What you will do
Copy out the data verbatim, from the line containing "coordinates (1130, 306)." through the line containing "Looking at the image, I should click on (658, 595).", with both of those lines included.

Data extract
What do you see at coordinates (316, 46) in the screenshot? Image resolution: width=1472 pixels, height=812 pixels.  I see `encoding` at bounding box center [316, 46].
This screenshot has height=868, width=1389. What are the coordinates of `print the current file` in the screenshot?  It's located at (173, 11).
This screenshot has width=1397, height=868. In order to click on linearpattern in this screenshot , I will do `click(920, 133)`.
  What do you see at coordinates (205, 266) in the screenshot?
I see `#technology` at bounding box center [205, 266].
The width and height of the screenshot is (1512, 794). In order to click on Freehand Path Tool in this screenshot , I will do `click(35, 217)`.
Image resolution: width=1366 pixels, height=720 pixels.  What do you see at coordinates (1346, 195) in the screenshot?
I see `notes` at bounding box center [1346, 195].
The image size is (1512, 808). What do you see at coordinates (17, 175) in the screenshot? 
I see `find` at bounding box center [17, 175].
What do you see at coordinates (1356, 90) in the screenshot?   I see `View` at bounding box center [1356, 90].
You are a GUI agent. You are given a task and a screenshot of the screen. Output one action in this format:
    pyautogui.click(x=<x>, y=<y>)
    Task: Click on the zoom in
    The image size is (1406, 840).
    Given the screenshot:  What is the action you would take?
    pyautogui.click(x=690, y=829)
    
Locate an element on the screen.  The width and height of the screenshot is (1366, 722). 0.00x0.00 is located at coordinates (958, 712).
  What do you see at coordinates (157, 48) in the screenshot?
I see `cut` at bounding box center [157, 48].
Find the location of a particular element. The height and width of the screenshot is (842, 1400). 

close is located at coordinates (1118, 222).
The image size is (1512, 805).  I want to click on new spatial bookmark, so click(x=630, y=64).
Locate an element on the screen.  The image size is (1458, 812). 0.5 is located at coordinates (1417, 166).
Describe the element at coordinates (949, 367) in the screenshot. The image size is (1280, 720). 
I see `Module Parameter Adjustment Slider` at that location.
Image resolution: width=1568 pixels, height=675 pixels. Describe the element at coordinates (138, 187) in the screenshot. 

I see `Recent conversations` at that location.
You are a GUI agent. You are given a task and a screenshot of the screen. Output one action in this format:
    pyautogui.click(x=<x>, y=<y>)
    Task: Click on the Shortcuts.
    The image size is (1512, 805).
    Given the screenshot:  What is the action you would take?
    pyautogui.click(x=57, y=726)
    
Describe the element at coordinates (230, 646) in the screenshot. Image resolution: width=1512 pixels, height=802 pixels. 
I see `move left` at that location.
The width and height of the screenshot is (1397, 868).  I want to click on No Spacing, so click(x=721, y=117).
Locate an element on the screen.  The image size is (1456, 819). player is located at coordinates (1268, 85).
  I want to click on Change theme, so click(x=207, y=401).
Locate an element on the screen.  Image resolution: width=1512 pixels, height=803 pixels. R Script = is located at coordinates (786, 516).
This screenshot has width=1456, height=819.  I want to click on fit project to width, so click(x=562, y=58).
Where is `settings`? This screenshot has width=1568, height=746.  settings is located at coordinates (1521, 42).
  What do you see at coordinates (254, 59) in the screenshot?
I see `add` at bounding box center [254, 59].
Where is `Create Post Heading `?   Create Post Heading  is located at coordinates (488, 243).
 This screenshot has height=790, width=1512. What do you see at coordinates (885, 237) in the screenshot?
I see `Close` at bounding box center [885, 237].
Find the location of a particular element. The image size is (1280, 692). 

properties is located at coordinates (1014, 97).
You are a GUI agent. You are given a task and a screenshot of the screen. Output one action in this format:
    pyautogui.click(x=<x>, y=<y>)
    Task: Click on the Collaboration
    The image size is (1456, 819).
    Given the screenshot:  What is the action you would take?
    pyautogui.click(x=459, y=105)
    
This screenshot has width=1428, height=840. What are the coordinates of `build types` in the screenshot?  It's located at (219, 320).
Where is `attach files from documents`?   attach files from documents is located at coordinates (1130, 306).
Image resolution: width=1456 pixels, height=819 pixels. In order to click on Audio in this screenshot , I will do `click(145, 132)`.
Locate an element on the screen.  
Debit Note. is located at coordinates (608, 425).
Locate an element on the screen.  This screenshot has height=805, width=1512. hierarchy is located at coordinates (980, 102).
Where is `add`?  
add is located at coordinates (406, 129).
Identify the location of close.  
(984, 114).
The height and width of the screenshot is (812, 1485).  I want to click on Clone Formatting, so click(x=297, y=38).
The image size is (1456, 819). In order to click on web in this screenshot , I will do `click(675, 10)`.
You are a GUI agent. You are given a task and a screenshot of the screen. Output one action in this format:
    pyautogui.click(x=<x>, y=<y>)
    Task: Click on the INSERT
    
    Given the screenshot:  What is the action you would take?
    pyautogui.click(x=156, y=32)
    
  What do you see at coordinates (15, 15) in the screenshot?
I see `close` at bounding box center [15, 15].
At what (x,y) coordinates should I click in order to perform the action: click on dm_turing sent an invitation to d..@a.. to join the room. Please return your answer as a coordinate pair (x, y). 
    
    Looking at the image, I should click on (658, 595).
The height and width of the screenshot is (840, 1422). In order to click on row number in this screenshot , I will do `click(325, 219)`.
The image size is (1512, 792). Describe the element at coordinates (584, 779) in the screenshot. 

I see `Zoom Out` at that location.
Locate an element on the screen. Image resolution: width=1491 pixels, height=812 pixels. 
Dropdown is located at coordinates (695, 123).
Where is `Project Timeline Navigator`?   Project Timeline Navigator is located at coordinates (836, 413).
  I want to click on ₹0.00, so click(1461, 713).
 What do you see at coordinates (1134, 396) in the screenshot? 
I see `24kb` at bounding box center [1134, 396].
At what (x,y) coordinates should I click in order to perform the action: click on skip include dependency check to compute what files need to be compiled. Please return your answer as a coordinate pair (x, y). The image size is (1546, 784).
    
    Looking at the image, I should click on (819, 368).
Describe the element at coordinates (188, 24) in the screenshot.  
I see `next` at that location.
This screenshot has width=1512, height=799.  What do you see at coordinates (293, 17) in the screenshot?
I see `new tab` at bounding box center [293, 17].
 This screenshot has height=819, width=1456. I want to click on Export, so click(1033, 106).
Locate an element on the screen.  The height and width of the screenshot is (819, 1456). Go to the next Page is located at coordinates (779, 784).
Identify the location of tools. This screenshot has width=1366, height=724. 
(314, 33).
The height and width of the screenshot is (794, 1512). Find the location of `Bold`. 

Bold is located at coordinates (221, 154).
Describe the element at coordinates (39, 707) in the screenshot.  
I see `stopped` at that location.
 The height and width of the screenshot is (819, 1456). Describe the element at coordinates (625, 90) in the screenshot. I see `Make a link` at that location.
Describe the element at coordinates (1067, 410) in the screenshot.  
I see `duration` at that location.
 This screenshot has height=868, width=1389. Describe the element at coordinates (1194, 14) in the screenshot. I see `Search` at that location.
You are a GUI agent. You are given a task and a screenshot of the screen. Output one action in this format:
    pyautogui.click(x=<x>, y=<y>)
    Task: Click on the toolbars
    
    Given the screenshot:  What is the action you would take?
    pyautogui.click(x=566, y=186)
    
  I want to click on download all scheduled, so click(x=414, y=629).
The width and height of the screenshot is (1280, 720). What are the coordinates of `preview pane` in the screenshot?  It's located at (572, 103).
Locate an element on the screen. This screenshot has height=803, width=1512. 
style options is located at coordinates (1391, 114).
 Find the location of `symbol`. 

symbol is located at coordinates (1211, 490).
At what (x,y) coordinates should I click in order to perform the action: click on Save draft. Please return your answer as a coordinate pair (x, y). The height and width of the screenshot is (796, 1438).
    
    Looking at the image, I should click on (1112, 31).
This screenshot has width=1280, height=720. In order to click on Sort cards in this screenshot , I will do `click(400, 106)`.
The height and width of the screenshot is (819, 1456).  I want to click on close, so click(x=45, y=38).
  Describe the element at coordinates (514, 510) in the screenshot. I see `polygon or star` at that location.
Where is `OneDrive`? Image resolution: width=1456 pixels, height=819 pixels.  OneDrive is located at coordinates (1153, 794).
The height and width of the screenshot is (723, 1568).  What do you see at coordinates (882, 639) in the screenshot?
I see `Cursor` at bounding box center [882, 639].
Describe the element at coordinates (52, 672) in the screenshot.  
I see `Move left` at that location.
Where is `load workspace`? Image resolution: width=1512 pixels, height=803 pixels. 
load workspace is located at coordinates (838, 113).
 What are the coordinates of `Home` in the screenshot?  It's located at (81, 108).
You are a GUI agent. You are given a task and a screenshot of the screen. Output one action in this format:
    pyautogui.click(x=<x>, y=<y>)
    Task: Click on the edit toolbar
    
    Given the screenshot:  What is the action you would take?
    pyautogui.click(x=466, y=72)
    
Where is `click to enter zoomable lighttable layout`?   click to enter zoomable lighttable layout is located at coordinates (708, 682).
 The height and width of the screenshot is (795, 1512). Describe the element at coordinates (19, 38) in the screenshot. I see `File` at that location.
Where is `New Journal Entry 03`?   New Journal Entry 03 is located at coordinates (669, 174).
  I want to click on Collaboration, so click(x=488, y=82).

Output for this exercise
Where is `attach files from documents`?   attach files from documents is located at coordinates (1130, 306).
Image resolution: width=1456 pixels, height=819 pixels. In order to click on Audio in this screenshot , I will do `click(145, 132)`.
Locate an element on the screen.  
Debit Note. is located at coordinates (608, 425).
Locate an element on the screen.  This screenshot has height=805, width=1512. hierarchy is located at coordinates (980, 102).
Where is `add`?  
add is located at coordinates (406, 129).
Identify the location of close.  
(984, 114).
The height and width of the screenshot is (812, 1485).  I want to click on Clone Formatting, so click(x=297, y=38).
The image size is (1456, 819). In order to click on web in this screenshot , I will do `click(675, 10)`.
You are a GUI agent. You are given a task and a screenshot of the screen. Output one action in this format:
    pyautogui.click(x=<x>, y=<y>)
    Task: Click on the INSERT
    
    Given the screenshot:  What is the action you would take?
    pyautogui.click(x=156, y=32)
    
  What do you see at coordinates (15, 15) in the screenshot?
I see `close` at bounding box center [15, 15].
At what (x,y) coordinates should I click in order to perform the action: click on dm_turing sent an invitation to d..@a.. to join the room. Please return your answer as a coordinate pair (x, y). 
    
    Looking at the image, I should click on (658, 595).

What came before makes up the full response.